*** Block opens ***

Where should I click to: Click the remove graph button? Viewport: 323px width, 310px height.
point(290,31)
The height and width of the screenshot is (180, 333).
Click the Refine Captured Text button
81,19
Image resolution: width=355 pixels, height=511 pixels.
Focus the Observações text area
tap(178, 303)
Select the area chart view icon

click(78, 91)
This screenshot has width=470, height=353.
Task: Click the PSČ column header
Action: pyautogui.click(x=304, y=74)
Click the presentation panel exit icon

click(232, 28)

*** Block closes ***
*** Block opens ***

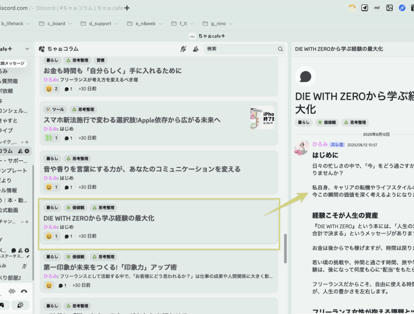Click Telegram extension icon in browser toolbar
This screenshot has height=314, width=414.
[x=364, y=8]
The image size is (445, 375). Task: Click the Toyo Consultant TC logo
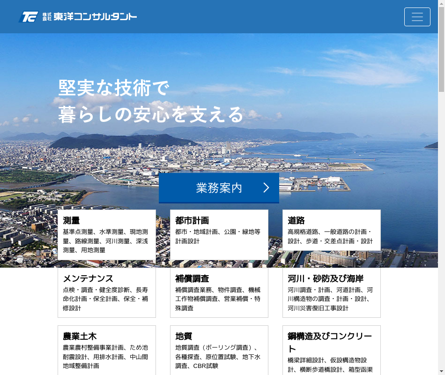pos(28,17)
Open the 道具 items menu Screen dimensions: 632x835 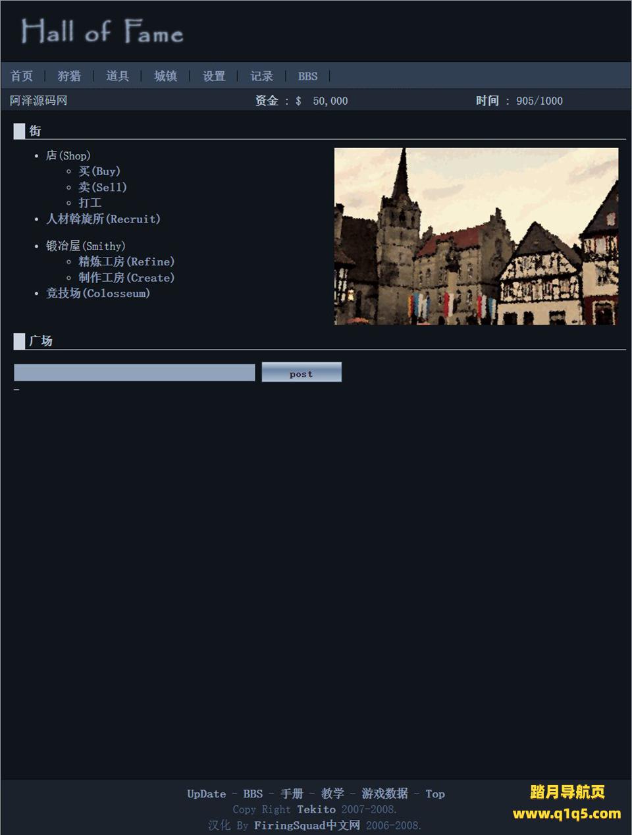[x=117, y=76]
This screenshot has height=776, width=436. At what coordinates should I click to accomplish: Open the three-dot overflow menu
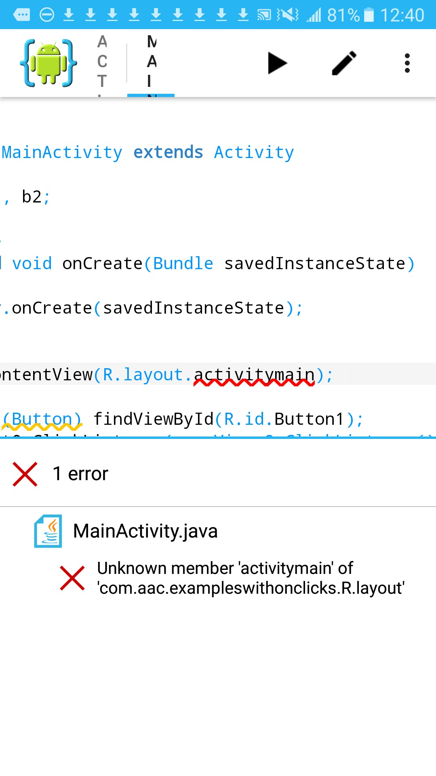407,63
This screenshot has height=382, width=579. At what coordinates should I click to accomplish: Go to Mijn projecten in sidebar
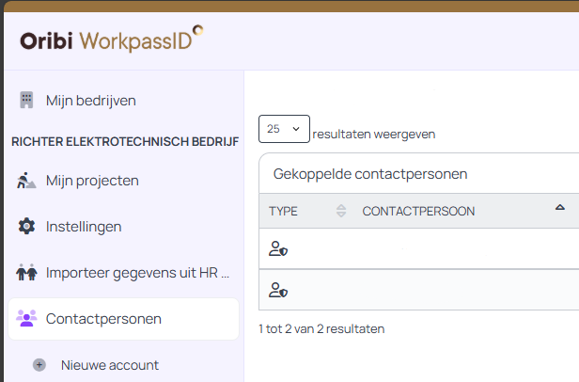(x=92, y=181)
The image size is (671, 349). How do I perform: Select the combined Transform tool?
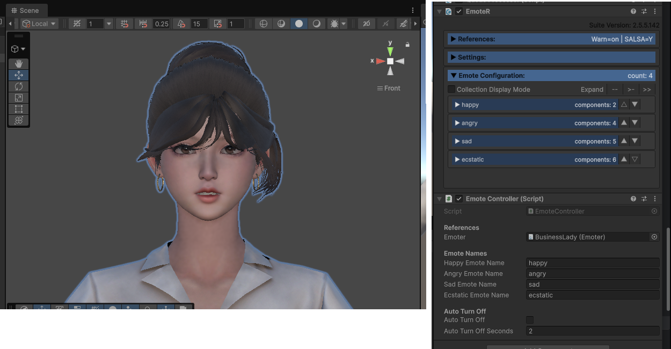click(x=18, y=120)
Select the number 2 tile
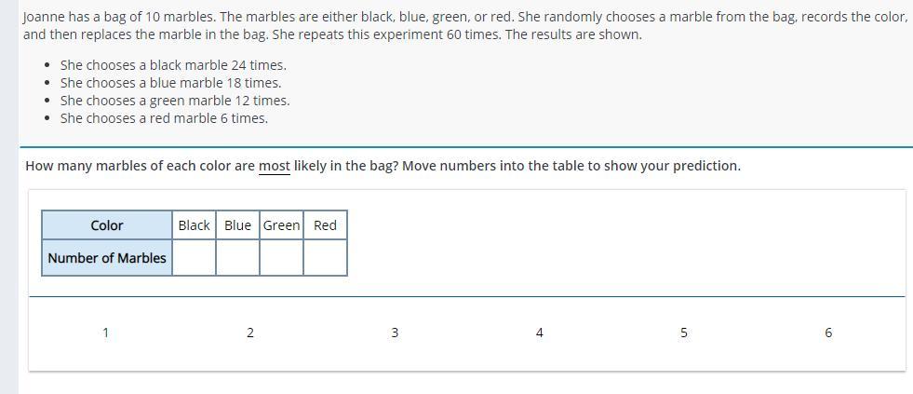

*** Block closes ***

YOUR ASSIGNMENT
Your reply should consist solely of the lines above from the line containing "The image size is (671, 349)." up to and including the line containing "Select the number 2 tile", reproduced exactly, minus the pictures.

ANSWER TO THIS TASK
The image size is (671, 349). How do I perform: Select the combined Transform tool?
click(x=18, y=120)
Select the number 2 tile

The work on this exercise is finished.